_The task:_ Using the material below, copy every line where "Given" appears.

_Dataset:_

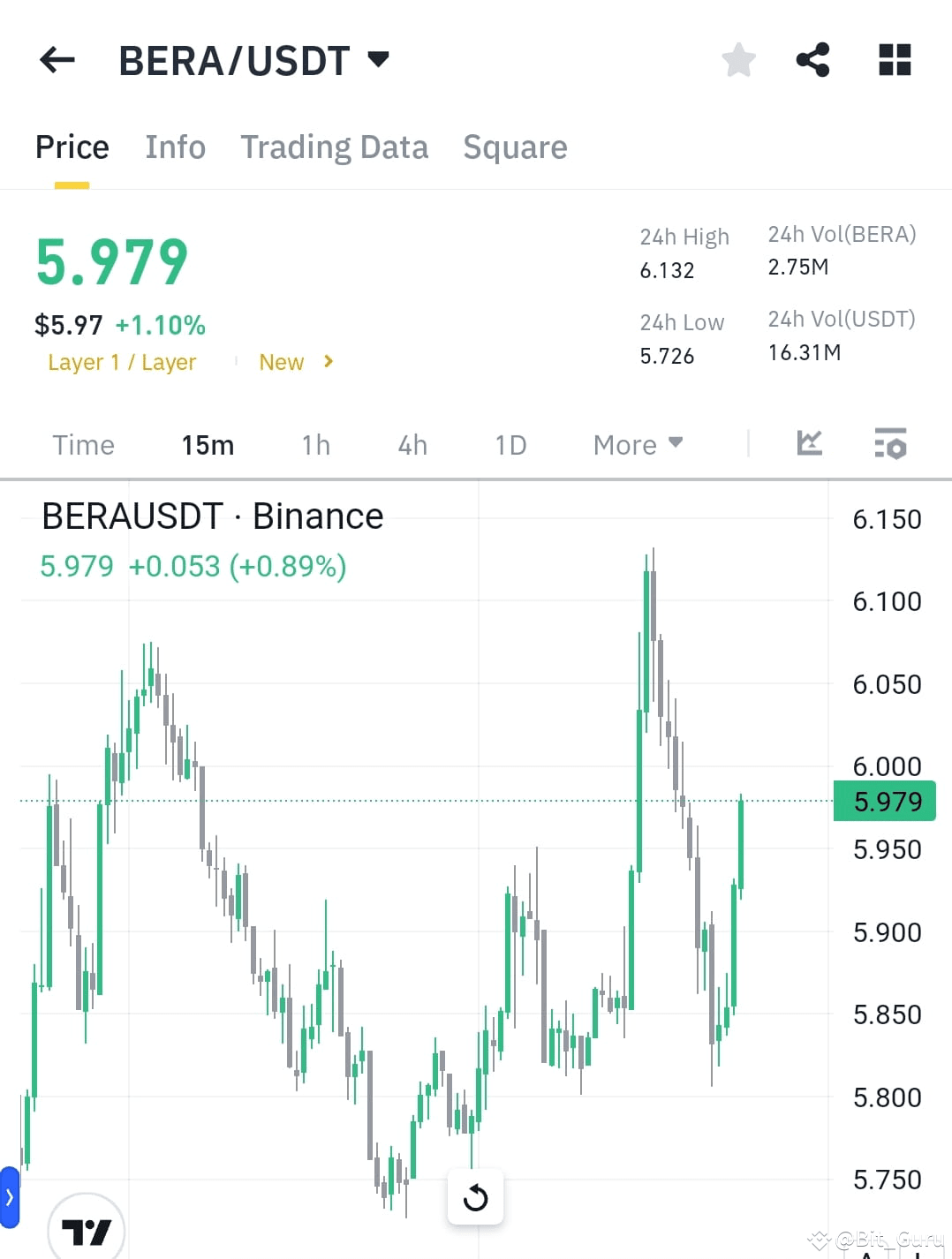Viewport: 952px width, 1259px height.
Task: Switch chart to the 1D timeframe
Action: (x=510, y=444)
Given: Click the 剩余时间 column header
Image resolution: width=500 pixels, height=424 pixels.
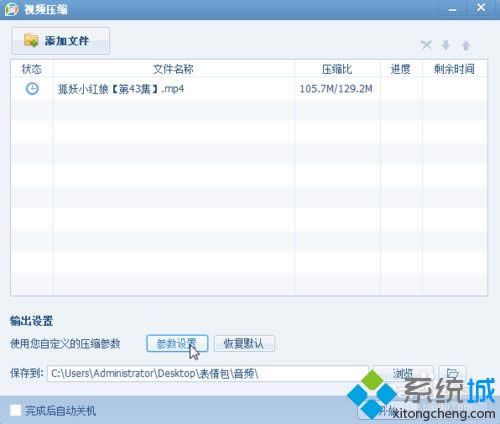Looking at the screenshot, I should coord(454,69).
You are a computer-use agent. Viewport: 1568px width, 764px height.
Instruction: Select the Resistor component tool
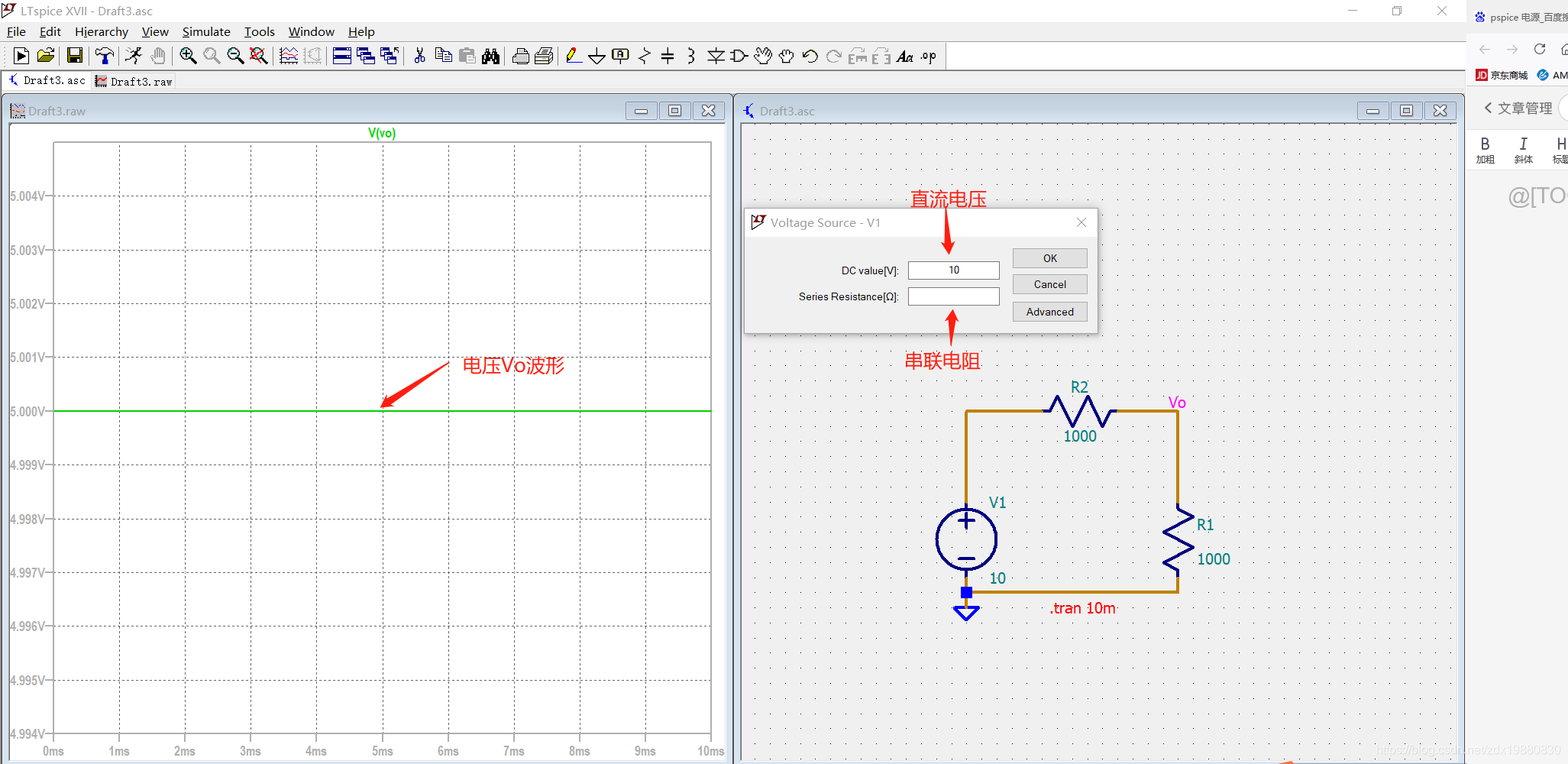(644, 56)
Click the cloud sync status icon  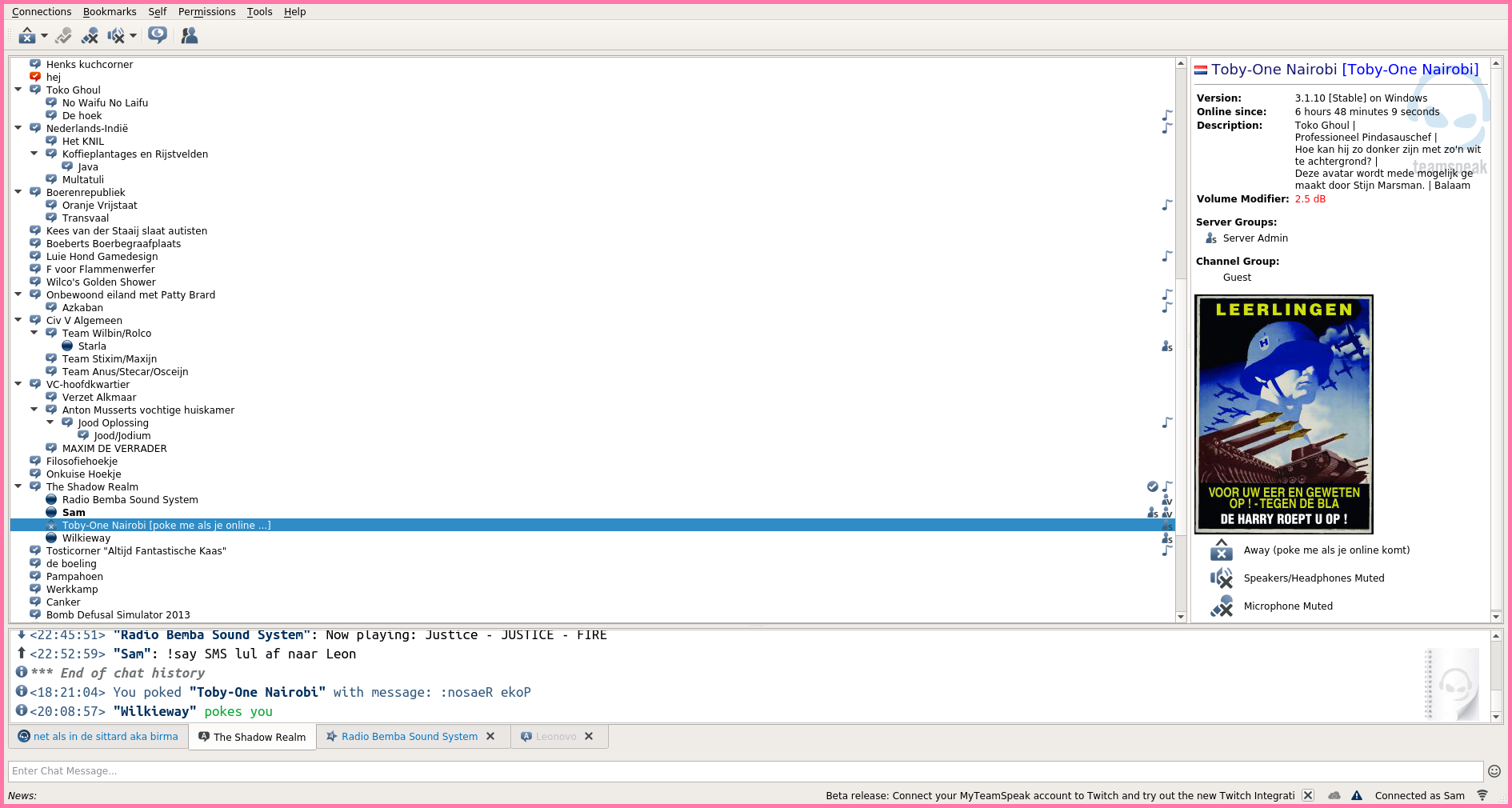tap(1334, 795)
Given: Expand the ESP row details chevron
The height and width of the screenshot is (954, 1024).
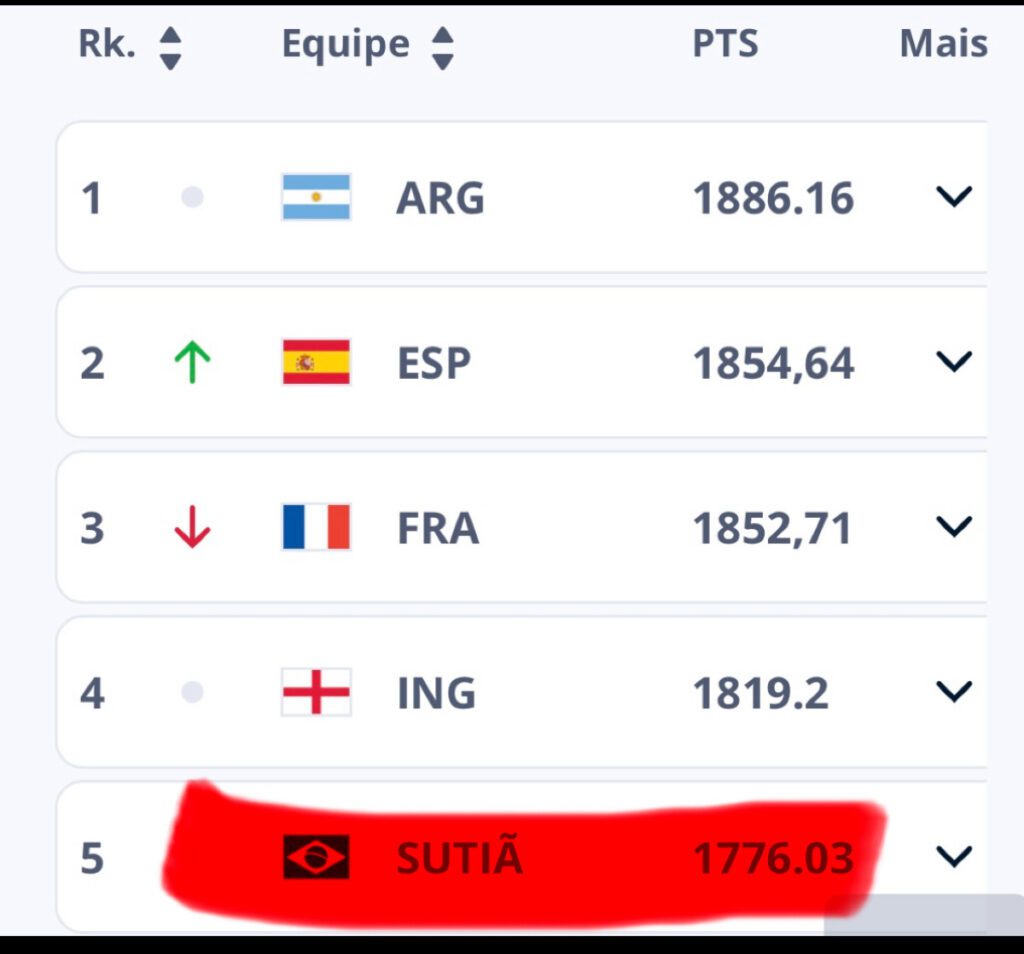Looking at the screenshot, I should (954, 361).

_Response to this exercise:_
Given: Click the 剩余时间 column header
Given: Expand the ESP row details chevron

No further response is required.